■SVP2002年度総会レポ−ト

サム・ノーブル博物館
SVP2002ホストとなったサム・ノーブル博物館

○新しいミイラ化石・その他

 今回の総会はこれまでのどの総会にも増して講演とポスタ−・
セッションの数が多いらしく、事前に送られてくる予稿集・・今年は
作業に不手際があり、それが手元に届いたのは本当にぎりぎり
出発の直前だったが・・が初めて中綴じではなく平綴じになった。

講演だけで266 本、ポスタ−は288 点、これにオ−クションやら
パ−ティやらロ−マ−賞の授賞式やらが加わった盛り沢山なプロ
グラムを4日でこなそうというのだから、これはしんどい。

ばかでかいコンベンション・センタ−のあちこちに分散して同時進
行で行われるセッションの間を、予稿集と首っ引きで渡りあるかな
ければならない。しかも、その合間をぬってディ−ラ−ズ・ル−ム
で古本屋や新刊書のバ−ゲンをあさり、顔見知りの誰彼と旧交を
温め、博物館の取材もこなし、となると、本当に忙しい。とてもじゃ
ないが、オクラホマシティの見物になど出かけている暇はない。

取り組む問題:
1. SVP総会のレポートについて、次の(a)〜(c)が本文と合っているかを「はい」か「いいえ」で答え、判断の決め手となる本文の語句を正確に引用すること。
(a) 今年の予稿集は初めて平綴じになった。
(b) ポスターの数は266点だった。
(c) 筆者はオクラホマシティの見物に出かけた。
2. SVP総会のレポートを、最後の文の後から書き継いでください。

(コレクションから抽出したデータ)

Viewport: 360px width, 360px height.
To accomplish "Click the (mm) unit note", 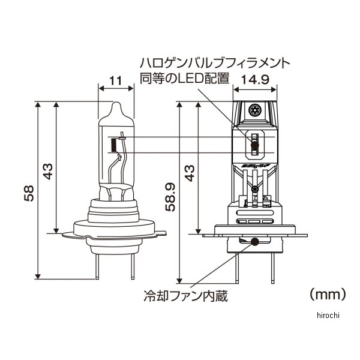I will (x=328, y=294).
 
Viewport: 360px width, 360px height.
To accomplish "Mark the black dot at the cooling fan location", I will (x=257, y=242).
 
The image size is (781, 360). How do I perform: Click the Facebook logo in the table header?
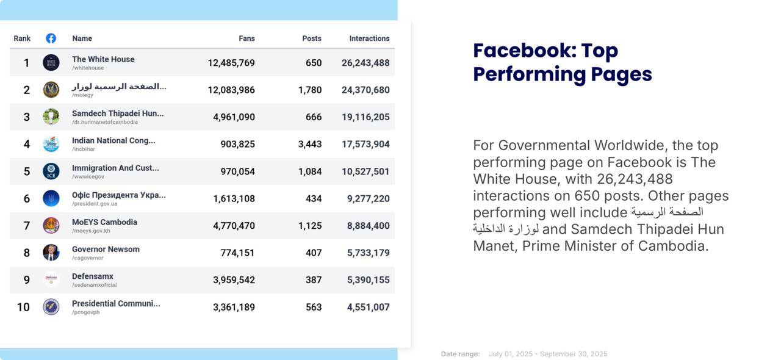pos(51,38)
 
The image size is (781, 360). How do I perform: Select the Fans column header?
pos(247,38)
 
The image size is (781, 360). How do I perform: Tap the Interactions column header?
pos(369,38)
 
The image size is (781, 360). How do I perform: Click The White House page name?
pos(103,59)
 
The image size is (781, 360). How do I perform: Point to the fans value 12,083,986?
pos(231,90)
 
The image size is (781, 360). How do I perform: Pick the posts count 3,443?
pos(310,144)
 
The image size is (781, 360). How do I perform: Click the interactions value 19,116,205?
pos(365,117)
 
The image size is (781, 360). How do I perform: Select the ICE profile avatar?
pos(51,171)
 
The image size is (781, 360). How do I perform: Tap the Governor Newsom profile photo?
pos(51,253)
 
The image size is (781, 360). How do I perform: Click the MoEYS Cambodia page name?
pos(104,222)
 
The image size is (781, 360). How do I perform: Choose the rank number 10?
pos(23,307)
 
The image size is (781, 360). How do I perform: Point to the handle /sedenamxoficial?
pos(94,285)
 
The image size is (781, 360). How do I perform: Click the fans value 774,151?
pos(237,253)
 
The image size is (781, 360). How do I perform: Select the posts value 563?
pos(314,307)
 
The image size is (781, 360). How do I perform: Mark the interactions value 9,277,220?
pos(368,198)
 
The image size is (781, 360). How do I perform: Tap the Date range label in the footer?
pos(460,354)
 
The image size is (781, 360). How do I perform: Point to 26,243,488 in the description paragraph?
pos(635,179)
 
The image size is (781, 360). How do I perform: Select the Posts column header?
pos(312,38)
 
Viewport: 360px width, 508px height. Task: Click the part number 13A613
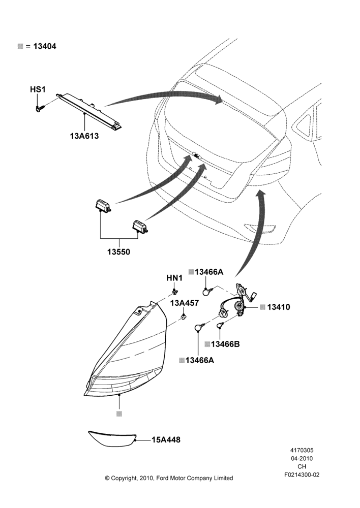84,136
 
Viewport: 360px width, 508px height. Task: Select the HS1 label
38,89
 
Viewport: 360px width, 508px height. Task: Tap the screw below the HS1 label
40,109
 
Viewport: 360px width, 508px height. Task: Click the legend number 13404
45,46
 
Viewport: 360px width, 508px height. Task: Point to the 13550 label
118,252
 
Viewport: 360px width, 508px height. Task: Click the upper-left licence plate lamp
103,206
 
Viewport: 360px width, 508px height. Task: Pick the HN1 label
174,278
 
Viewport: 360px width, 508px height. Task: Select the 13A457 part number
185,303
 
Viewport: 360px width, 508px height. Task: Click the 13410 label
279,307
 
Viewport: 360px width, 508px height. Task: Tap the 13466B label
225,344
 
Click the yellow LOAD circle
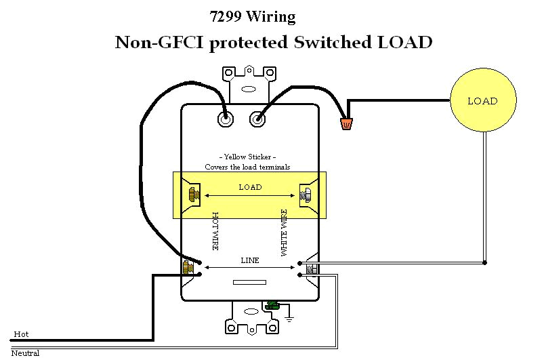click(482, 101)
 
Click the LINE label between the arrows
click(250, 260)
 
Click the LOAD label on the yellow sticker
click(250, 187)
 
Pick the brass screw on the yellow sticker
click(192, 196)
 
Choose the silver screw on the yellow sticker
click(305, 197)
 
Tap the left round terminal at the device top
click(224, 119)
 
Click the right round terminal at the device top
click(257, 119)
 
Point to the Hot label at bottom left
click(20, 334)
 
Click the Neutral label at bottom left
click(25, 353)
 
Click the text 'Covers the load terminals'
click(249, 166)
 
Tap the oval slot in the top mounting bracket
click(248, 88)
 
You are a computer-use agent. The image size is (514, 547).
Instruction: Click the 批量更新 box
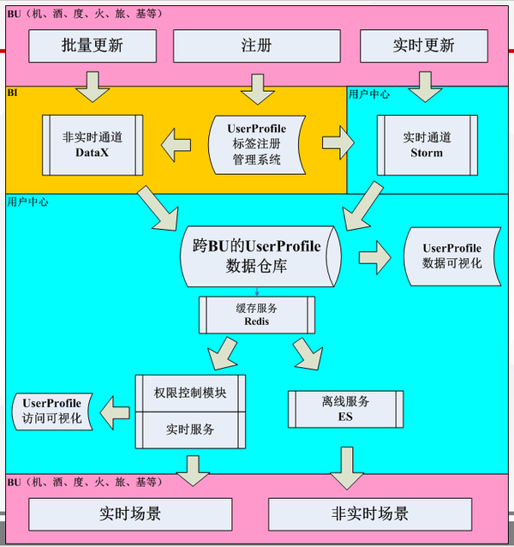point(93,46)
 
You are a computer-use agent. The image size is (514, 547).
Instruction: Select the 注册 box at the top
point(253,46)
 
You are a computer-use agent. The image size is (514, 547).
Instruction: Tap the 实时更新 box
point(418,46)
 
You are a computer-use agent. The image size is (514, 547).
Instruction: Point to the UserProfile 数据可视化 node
point(451,255)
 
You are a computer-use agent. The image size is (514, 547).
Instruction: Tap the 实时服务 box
point(191,430)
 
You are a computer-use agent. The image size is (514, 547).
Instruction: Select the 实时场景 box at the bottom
point(130,514)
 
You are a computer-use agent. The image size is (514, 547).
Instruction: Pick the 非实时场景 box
point(369,514)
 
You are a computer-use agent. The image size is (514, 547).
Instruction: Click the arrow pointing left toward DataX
point(178,141)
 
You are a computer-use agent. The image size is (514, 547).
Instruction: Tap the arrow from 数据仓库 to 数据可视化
point(374,255)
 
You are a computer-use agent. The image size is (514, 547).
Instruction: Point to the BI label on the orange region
point(13,91)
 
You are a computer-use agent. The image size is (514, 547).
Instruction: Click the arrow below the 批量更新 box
point(93,83)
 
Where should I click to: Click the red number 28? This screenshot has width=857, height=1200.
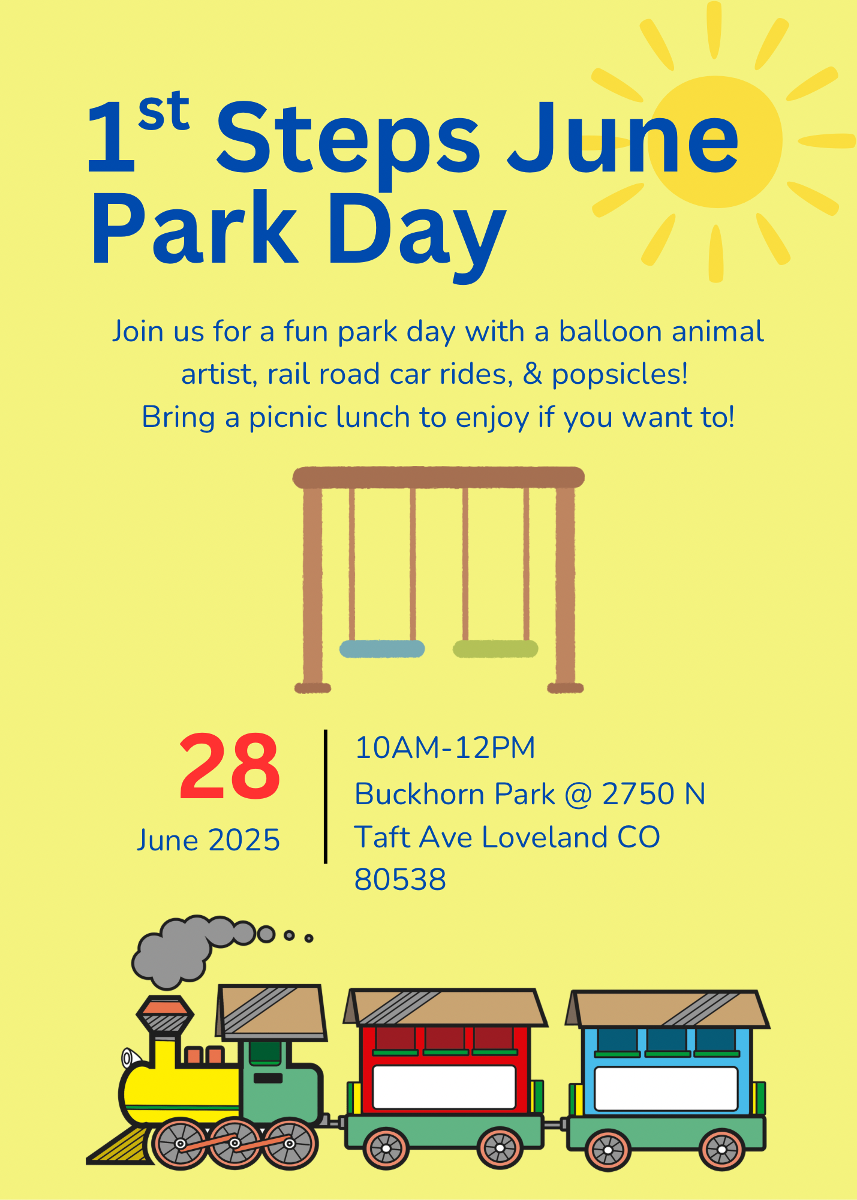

演習の解答:
1.
(a) はい。「初めて中綴じではなく平綴じになった」
(b) いいえ。「ポスタ−は288 点」
(c) いいえ。「オクラホマシティの見物になど出かけている暇はない」

2.
 今年は特に、恐竜テ−マのシンポジウムがあったわけではない
が、それでもさすがはSVP、どっちを向いてもあっと驚くような新ネ
タがごろごろしている。恐竜関係だけに絞って、ランダムにそのい
くつかをご紹介しておこう。

 講演ではなくポスタ−での発表だが、今年とりわけ対外的に注
目を集めたのは、スタ−ンバ−グ以来九十数年ぶりになる、新し
い恐竜ミイラ化石の報告であった。それも別々の場所で2体であ
る。

この内1体は、すでにあちこちで報道されたいるためご存じの方も
多いと思うが、「レオナルド」と命名された体長7メ−トルのブラキ
ロフォサウルスの亜成体で、全身の90%以上がそろった完璧な
保存状態である。胃の内容物まで残っているという。

会場で配られていたチラシによると、この化石を掘りあてたモンタ
ナのフィリップス郡立博物館では、早くも「レオナルド」を展示の目
玉にすえて、大々的に売り出すつもりのようだ。これでまた行かね
ばならない田舎の小さな博物館がもう1つできてしまった。

もう一方は、ワイオミングのニオブララ郡で1995年にマ−ストリヒト
期後期の地層から発掘され、今回初めて存在が公表された属不
明のカモノハシ竜で、残念ながら頭骨を含む上半身のかなりの部
分はなくなっているが、残った骨格には肉食恐竜にやられたとおぼ
しき骨折の跡がいくつも残り、古病理学的に貴重な情報源であると
いう。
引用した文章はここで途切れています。